On Tue, Apr 26, 2016 at 5:37 AM, Heiko StÃbner <heiko@xxxxxxxxx> wrote:
+ model = "Rockchip RK3399 Evaluation Board";
+ compatible = "rockchip,rk3399-evb", "rockchip,rk3399",
+ "google,rk3399evb-rev2", google,rk3399evb-rev1",
+ "google,rk3399evb-rev0" ;
can you check against which compatibles that coreboot really matches?
As we said that the evb changed between rev1 and rev2, I would expect the
compatible to be something like
compatible = "rockchip,rk3399-evb", "google,rk3399evb-rev2",
"rockchip,rk3399";
leaving out the rev1 and rev0
What Heiko suggests seems reasonable to me.

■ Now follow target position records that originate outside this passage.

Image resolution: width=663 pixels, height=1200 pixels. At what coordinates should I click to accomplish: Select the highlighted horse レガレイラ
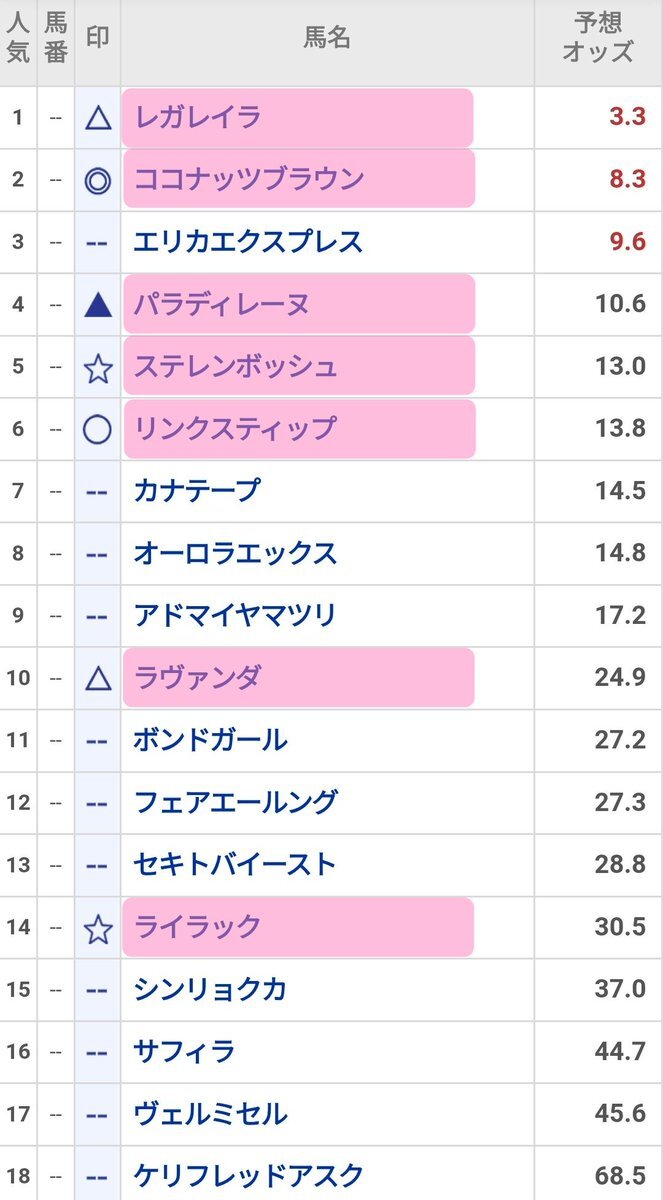pyautogui.click(x=198, y=118)
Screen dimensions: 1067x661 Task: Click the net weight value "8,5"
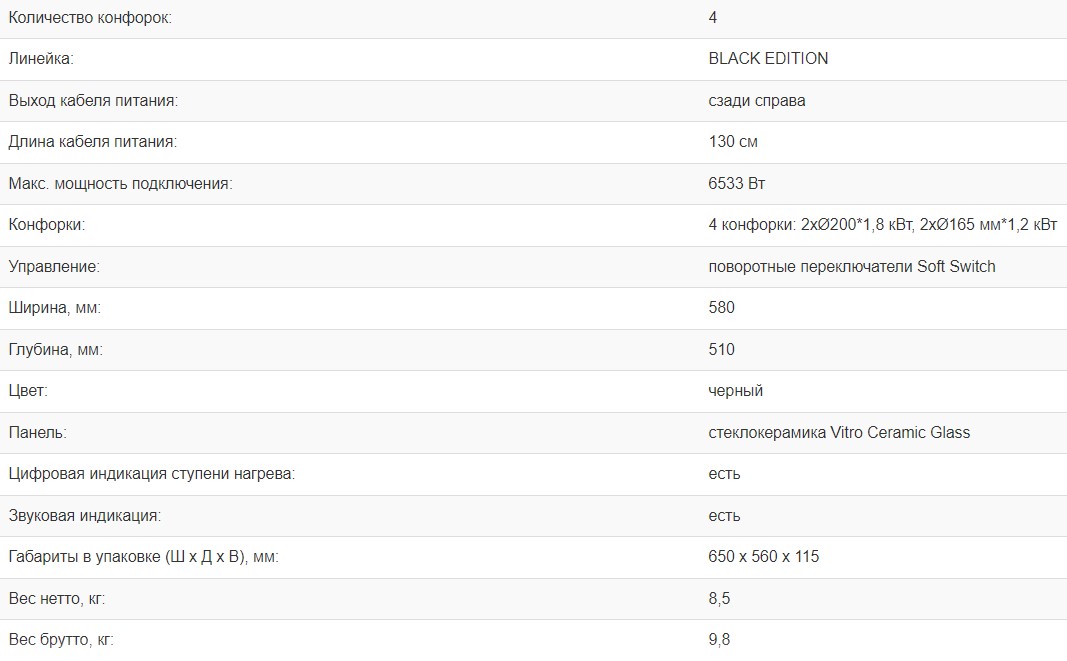pyautogui.click(x=719, y=599)
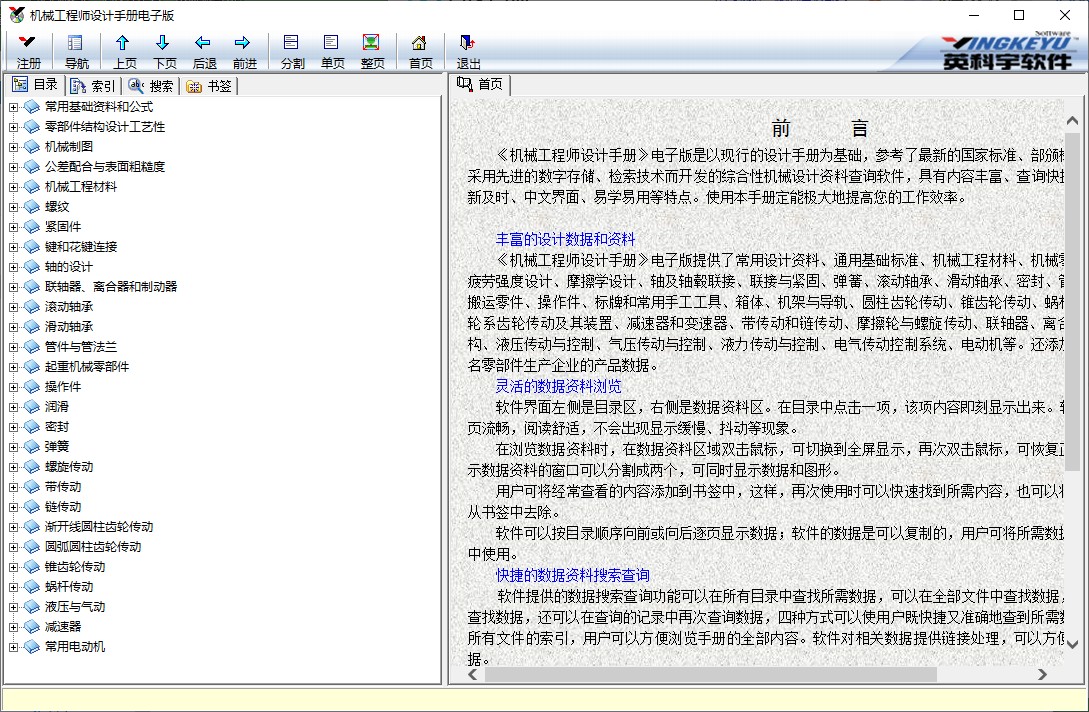The width and height of the screenshot is (1089, 712).
Task: Navigate back using the 后退 arrow
Action: point(204,51)
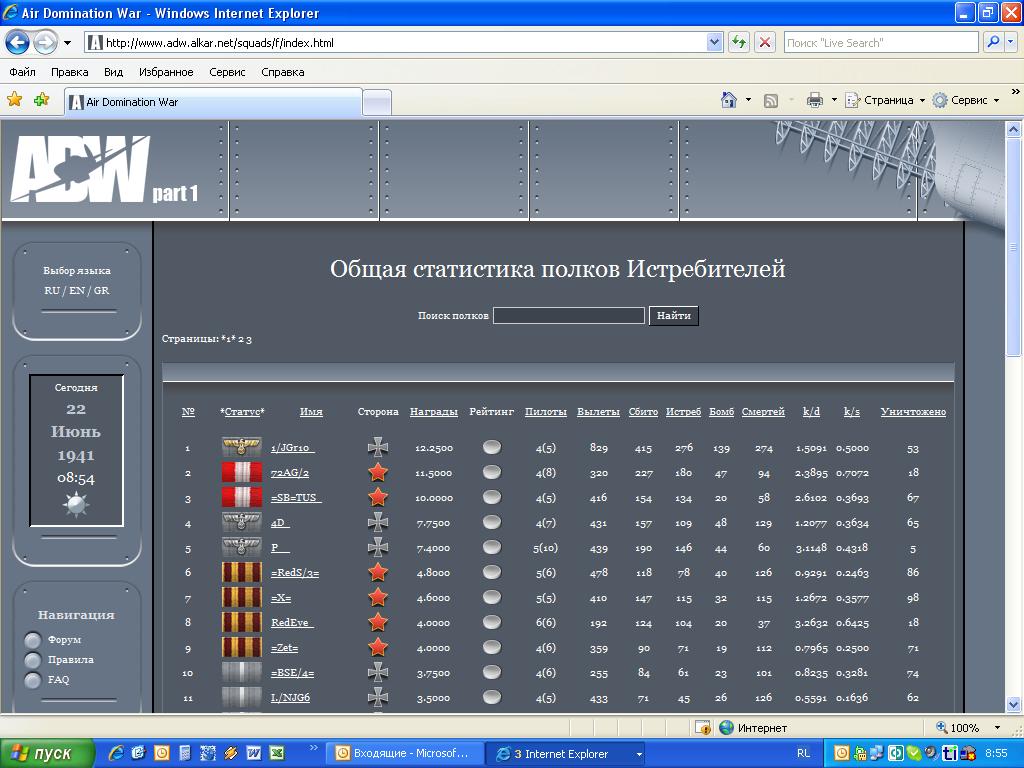The width and height of the screenshot is (1024, 768).
Task: Open the Home page icon
Action: click(x=729, y=100)
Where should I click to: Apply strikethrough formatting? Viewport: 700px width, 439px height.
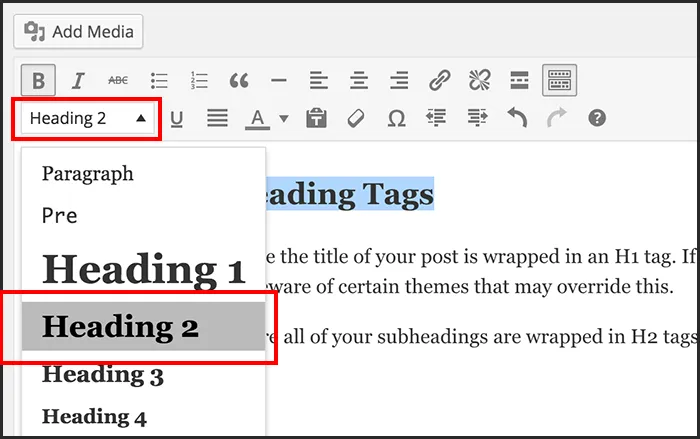click(118, 81)
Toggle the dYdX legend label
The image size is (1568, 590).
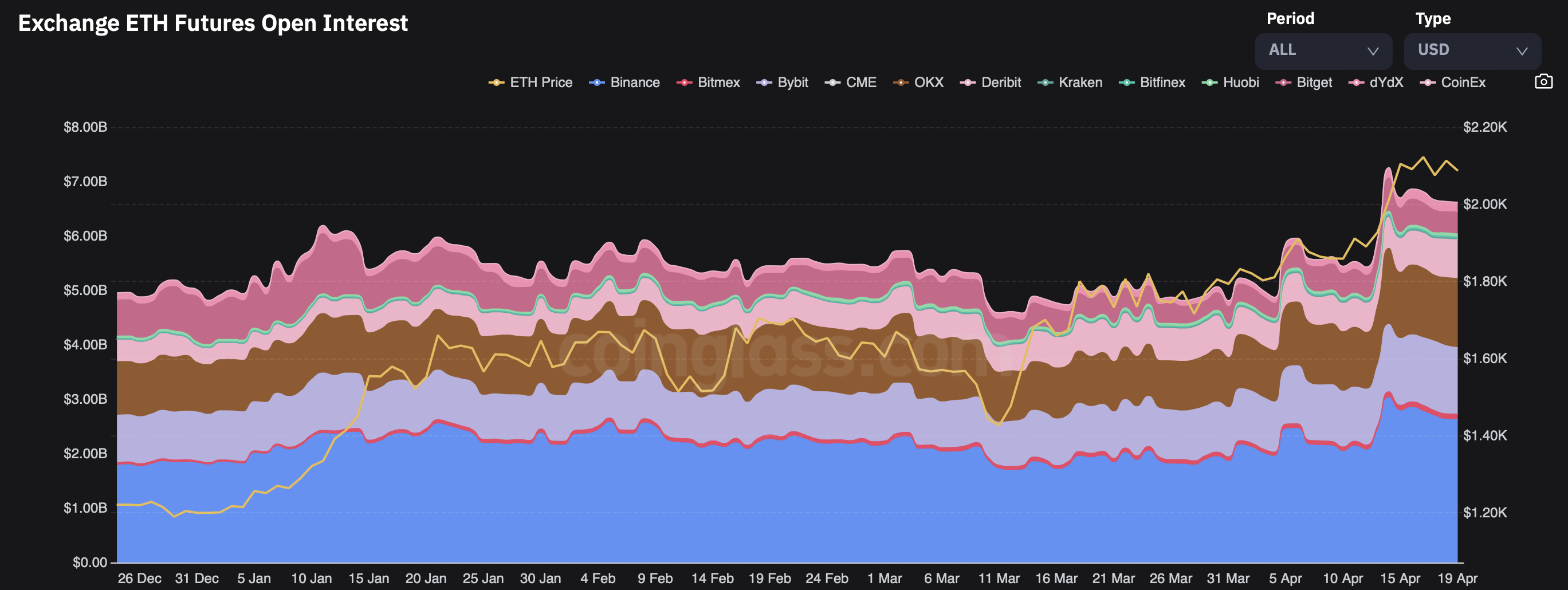click(x=1386, y=83)
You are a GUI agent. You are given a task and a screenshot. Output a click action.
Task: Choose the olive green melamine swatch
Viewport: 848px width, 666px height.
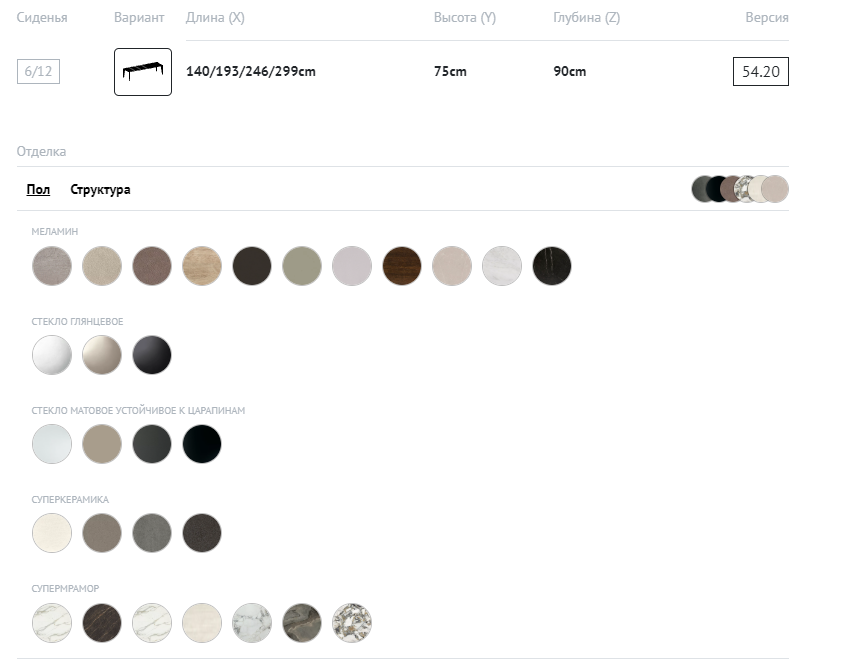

It all depends on what your bootloader is doing and what you guys want
to do. Chrome OS designs that I've worked on have had board
strappings that you can read a board ID from and that's how the BIOS
(like coreboot) will figure out which board ID it is running on. I'm
not aware of such strappings on rk3399-evb. Do they exist?
Of course, even without strappings it's possible to get the bootloader
to work sanely. You can either define the revision number at build
time or you can store the revision number somewhere non-volatile.